ーーお留守中にごめんなさいね。でも、貴之は休日も仕事で忙しいのに食事もないって言うから。美穂ちゃんも泊まりがけの用事があるなら仕方ないわよねぇ。
そう冷たく言い放った義母は、およそ3日分はあるだろう大量の料理をキッチンに並べていた。
ーーこのご時世、母親だからって遊びに行くのはダメ、なんて古臭いだろうけど、やっぱり優先順位はあるんじゃないかしら。忙しい夫を置いて、みーくんまで振り回して……。

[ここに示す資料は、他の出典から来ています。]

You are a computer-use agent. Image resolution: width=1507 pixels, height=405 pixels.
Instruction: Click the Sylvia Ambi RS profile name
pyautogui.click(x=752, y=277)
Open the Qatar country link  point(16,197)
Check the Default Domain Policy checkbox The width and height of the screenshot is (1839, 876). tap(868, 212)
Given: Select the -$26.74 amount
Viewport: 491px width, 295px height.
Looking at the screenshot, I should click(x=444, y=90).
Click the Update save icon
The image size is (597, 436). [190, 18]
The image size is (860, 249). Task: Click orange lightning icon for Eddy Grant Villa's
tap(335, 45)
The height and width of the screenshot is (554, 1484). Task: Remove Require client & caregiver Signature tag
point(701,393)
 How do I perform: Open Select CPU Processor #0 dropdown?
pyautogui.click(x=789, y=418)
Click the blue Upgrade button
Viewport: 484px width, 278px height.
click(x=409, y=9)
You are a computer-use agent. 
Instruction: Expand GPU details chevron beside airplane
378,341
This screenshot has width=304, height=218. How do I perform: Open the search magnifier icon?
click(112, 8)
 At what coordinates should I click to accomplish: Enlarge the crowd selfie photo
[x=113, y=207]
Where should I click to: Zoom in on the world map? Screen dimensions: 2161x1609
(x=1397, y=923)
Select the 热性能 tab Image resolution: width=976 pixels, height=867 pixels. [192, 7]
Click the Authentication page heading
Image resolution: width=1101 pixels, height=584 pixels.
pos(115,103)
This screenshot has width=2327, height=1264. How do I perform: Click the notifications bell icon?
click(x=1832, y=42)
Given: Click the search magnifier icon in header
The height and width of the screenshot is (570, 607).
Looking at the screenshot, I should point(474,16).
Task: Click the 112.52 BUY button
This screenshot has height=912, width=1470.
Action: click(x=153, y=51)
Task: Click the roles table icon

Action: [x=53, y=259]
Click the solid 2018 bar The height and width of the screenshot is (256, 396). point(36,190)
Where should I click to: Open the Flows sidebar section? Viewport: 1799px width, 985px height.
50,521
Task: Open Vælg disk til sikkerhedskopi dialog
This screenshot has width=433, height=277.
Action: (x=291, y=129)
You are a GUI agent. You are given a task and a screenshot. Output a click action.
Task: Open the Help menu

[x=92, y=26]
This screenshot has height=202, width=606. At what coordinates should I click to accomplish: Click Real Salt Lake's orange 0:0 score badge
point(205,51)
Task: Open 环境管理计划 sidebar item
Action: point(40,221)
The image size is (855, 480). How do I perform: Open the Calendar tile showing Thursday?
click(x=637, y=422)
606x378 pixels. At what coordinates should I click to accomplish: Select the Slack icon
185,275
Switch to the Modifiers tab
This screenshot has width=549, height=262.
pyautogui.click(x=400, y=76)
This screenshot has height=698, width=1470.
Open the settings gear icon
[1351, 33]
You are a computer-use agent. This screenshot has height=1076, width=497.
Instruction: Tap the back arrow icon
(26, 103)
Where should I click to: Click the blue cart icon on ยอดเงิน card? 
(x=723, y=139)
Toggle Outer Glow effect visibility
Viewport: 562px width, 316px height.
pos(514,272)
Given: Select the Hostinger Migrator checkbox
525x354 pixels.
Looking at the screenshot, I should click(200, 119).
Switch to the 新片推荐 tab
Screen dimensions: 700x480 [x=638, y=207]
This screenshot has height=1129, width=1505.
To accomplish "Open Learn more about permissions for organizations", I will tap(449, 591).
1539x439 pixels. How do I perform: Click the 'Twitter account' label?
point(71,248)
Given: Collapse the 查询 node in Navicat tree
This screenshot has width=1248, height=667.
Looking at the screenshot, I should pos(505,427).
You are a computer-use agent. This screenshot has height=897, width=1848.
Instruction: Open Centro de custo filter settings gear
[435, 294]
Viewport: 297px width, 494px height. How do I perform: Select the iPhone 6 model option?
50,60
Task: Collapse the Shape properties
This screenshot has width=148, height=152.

その隣では貴之が溜息交じりに微笑んでいて、美穂は何度も平謝りを繰り返した。
けれど謝罪なんて大したことではない。美穂が心底反省したのは、湊人がそんな自分を複雑な表情で見つめていたことだった。
「女って、やっぱ馬鹿だよな」
「え……?」
テレビを見ながら呟いた夫に、美穂は顔を上げる。
「大した能力もないのに権利ばっか主張する。ちょっと意見すると感情的になる。どうでもいいことにいつまでもガタガタ拘る。やりにくいんだよ」
「……そうなんだね」
「女は男臭くなったら終わりだよ。その点、美穂みたいな女は本当の意味で賢いんだろうな。適齢期に結婚して子育てもしっかりして、優雅な生活手に入れてさ」
貴之はそこまで言うと少し落ち着いた様子で、「さすがだよ」と満足そうな視線を向けた。
夫はこれまでも仕事関係の女性の扱いにいらだっていることが度々あり、その度になぜだか妻を妙に褒める。発言自体に違和感はあるが、久しぶりに表情を緩めた夫を前にすると、美穂の心も自然と和んだ。
「奥さんがこうやって家にいてくれる俺は、やっぱり幸せなんだろうな。じゃあ仕事に戻るわ」
「あ、ならすぐコーヒー持っていきます」
すると突然、貴之は背後から美穂を抱きしめた。その行動に戸惑いながらも、彼の体温にすっぽり包まれると身体から力が抜けていく。
「いつもありがとな」
穏やかな夫の笑顔に、なぜか涙が出そうになった。
彼がリビングを出て行くと、数日続いた緊張感が一気に緩み、背中で大きく息を吐く。
もう、絶対に家の中に波風を立ててはいけない。「何もしないこと」が、家族にとっても自分にとっても一番平和で幸せな選択なのだ。
美穂はコーヒーポットの影にさり気なく隠したスマホを手に取ると、早希から届いていたスナップの打合せについてのLINEに素早く断りの返信をする。
そして、もう一つ。
『美穂ちゃん、息抜きしたいときは気軽に連絡してね。また飲もう!』
透がくれたメッセンジャーは、しばし迷った挙句、そっと非表示にした。
胸に小さく引っかかる違和感は完全に無視した。
夫の巧妙なアメとムチに支配されていることなど、この時はまだ気づく余地もなかったのだ。